National Geographic. (17 de Mayo de 2019). The Chernobyl disaster: What happened, and the long-term impacts. Obtenido de https://www.nationalgeographic.com/culture/article/chernobyl-disaster

De la Peña, J. (29 de agosto de 2012). Russia Beyond. Obtenido de La carretera de los huesos de Kolimá: https://es.rbth.com/articles/2012/08/29/la_carretera_de_los_huesos_de_kolima_19345

Alexievich, S. (2015). Voces de Chernobyl. Debolsillo.

Holodomor Museum. (2021). Holodomor History. Obtenido de https://holodomormuseum.org.ua/en/the-history-of-the-holodomor/

BBC, Mundo. (2 de mayo de 2016). BBC News, Mundo. Obtenido de ¿Por qué Bélgica entregará pastillas de yodo a toda su población?: https://www.bbc.com/mundo/noticias/2016/05/160428_internacional_salud_belgica_pastillas_yodo_accidente_nuclear_ppb

Lenin, V. (1963). Obras completas. Tomo 35. La Habana: Editora Política.

Krutogolov, & Shafir. (1979). Federalismo europeo. Tomo I. Regímenes socialistas. (URSS, Checoslovaquia, Yugoslavia). Ciudad de México: Instituto de Investigaciones Jurídicas UNAM.

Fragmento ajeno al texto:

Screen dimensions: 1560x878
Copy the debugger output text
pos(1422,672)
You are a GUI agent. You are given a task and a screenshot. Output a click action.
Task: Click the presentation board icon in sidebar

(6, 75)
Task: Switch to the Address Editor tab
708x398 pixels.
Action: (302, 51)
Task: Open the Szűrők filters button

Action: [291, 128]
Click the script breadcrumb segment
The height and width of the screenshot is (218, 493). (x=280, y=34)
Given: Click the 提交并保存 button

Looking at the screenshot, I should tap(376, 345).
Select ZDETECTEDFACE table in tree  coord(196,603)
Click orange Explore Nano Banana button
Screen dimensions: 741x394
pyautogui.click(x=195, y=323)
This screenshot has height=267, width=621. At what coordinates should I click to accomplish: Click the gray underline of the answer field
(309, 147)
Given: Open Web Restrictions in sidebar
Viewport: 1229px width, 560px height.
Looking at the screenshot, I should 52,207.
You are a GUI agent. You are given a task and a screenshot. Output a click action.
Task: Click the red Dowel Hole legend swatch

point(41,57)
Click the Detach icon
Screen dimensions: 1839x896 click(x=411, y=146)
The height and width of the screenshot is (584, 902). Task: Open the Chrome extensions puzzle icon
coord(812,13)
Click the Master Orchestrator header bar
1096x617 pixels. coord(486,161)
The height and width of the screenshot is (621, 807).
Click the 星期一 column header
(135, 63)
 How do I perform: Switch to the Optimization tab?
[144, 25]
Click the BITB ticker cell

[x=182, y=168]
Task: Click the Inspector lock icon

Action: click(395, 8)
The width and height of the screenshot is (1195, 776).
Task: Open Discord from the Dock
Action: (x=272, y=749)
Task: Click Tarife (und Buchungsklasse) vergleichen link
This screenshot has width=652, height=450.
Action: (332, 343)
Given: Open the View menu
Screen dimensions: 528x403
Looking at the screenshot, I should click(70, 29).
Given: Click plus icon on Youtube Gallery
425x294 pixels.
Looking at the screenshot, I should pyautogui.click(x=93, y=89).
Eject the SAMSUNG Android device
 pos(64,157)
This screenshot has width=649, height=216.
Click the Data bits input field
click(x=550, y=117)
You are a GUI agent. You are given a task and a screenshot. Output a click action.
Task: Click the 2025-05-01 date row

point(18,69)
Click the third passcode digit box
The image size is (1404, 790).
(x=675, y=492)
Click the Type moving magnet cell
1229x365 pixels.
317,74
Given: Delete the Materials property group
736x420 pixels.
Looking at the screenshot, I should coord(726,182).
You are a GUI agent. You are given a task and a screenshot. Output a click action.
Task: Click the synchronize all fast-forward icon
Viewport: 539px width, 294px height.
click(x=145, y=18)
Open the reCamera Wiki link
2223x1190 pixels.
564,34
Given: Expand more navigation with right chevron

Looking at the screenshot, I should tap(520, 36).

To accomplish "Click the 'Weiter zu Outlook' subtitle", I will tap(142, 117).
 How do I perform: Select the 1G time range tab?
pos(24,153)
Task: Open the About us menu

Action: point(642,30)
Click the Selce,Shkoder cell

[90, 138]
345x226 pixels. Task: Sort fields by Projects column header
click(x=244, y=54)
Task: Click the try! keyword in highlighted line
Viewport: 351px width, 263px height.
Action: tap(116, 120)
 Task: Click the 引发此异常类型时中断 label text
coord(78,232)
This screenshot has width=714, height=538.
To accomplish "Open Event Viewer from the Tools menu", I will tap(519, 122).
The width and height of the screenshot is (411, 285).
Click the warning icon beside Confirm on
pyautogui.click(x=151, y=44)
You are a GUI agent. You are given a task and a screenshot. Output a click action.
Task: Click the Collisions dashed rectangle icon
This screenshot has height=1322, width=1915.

Nobel Foundation. (1990). The Nobel Prize. Obtenido de The Nobel Peace Prize 1990: https://www.nobelprize.org/prizes/peace/1990/summary/

Los Angeles Times. (23 de diciembre de 1991). Soviet Leaders Accused of Chernobyl Cover-Up : Disaster: Lies linked to many deaths in nuclear accident. Ukrainian report names Gorbachev, others. Obtenido de https://www.latimes.com/archives/la-xpm-1991-12-23-mn-710-story.html

Calle, H. (17 de abril de 2021). El Espectador. Obtenido de El informe sobre salud y glifosato que pocos quieren leer: https://www.elespectador.com/noticias/salud/el-informe-sobre-salud-y-glifosato-que-pocos-quieren-leer/


[1] Ese es el nombre de la autopista que Stalin durante la década de los 30, buscaba construir en la remota región de Rusia con ese nombre, para facilitar el movimiento de tropas y de materiales hacia Siberia; para ello utilizó mano de obra procedente de los gulags (campos de trabajo forzado soviéticos) bajo condiciones infrahumanas, convirtiendo la construcción de la autopista en un sendero de muerte. Dicha carretera empezó a ser conocida como “la carretera de los huesos” ya que los presos que morían mientras trabajaban en la carretera (fruto del cansancio y el congelamiento) quedaban allí mismo y sus huesos eran utilizados como material sustitutivo de la piedra natural para la construcción de la vía (De la Peña, 2012).

[2] La ciudad de Prypiat, donde se ubicaba la central nuclear, se encuentra en suelo ucraniano muy cerca de la frontera con Bielorrusia.